An Underdeveloped New Year’s in Havana
Warhol P
HAVANA TIMES — A year ends and another one begins – such is the circle of life. I often wonder why people congratulate one another on the street. Is it to celebrate the fact we are still alive? If that’s the reason, I can understand that.
What I did the most this past New Year’s was to observe the behavior of certain Cuban families closely.
The first thing I noticed in my neighborhood was that nearly no one refurbished or painted their homes, as they had done in previous years. I also didn’t get a sense people were eager to celebrate the beginning of 2014.
I decided to spend my underdeveloped New Year’s in one of the zones of Alamar, the large housing projects neighborhood where my mother and other relatives live.
To my surprise, at no point during the night did I hear music playing at any of the neighboring buildings, something which struck me as extremely odd.
Only later, after midnight, did a group of teenagers walk by the front of the building making a racket with pots and pans, but that’s it.
I suppose many people opted to watch the musicals on TV, which were so similar to the ones shown in previous years they made you want to turn in.
But that’s not all. The next morning, when I got back home, I decided to take a stroll down the block, to see what the neighborhood felt like. Everything was the same: the streets were dirty, people were looking for food and the familiar neglect was everywhere.
At a street corner, I came upon a Cuban flag in a huge pile of garbage (I was able to take a picture to include it in this post).
I’d never seen anything like it: people would walk past the garbage, see the flag there, left behind like a rag, and it meant nothing to them. Our flag was just more garbage to them.
This year started off on the wrong foot, I thought, cheerlessly.
I returned home, hoping that, one day, people’s lives would take a turn for the better, so that we can again celebrate the New Year with a great song and dance.

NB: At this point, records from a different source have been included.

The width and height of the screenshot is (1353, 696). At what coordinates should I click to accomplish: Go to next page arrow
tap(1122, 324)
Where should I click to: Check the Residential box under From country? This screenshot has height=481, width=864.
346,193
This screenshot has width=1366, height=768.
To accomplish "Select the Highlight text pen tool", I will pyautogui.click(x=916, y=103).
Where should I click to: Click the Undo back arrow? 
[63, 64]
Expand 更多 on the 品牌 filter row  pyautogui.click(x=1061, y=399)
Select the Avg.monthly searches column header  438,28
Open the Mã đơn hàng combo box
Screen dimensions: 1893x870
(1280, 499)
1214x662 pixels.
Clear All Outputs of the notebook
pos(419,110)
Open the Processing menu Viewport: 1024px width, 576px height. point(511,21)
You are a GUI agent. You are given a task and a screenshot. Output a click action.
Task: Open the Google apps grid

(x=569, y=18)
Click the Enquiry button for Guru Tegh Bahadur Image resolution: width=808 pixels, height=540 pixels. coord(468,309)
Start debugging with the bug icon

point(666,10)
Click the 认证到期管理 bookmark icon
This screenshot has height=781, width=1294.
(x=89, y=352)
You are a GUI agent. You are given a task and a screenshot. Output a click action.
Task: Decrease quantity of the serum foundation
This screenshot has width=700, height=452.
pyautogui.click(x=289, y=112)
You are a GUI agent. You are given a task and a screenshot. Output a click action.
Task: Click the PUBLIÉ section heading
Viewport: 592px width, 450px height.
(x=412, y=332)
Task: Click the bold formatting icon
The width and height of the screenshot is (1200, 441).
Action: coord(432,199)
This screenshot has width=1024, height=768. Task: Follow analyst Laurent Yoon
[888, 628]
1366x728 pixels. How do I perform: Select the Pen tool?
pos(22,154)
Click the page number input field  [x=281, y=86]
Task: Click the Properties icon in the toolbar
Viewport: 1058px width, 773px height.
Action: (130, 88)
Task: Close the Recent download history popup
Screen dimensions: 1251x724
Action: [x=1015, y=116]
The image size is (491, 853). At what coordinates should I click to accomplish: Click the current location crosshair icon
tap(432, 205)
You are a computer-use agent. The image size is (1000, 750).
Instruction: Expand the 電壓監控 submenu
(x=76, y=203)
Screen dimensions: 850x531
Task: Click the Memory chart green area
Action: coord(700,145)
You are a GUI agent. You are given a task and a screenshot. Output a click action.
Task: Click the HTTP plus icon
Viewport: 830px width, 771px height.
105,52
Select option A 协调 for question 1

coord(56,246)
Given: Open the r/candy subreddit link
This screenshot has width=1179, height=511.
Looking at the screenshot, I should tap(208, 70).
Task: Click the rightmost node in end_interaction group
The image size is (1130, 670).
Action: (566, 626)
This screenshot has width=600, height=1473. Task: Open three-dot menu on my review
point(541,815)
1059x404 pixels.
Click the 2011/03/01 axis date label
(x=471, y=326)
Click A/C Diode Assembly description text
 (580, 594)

I think you’re onto something there. That pile of garbage is a part of a much larger conceptual art piece started in 1959. The Cuban people pray that one day the whole ugly art project will be consigned to the “ash can” of history.
I don’t have time to read the article. The photo is part of the Cuban urban landscape (and the smell) sadly Cuban kids walk by one of this one in their way to school every day. Seen as normal by them, these kids will build a nation and a culture to reflect what they see as normal.
Are you sure that what appears to be “a huge pile of garbage,” is really an “art installation?” Maybe from the “ash can” school of art?
My personal observation: My wife and her Cuban friends who live outside of Cuba are far more patriotic and seemingly far more inclined to show flag respect than her friends and mine who live in Cuba. The Cubans who live outside of Cuba also seem to celebrate “Fin de Ano” with more hope and vigor. My wife went to Guantanamo to spend New Years with her family while I stayed here with our kids. I went to a party at a Cuban couple’s house in the SF Bay area to celebrate yearend and my wife was in her parents house. When she got back she said their whole house was asleep by 12:30am while the party I went to lasted until breakfast the next morning. Setting aside the financial difficulties most Cubans face, it seems to me that Cubans who live abroad celebrate “Cubanismo” far more vigorously than their counterparts in Cuba.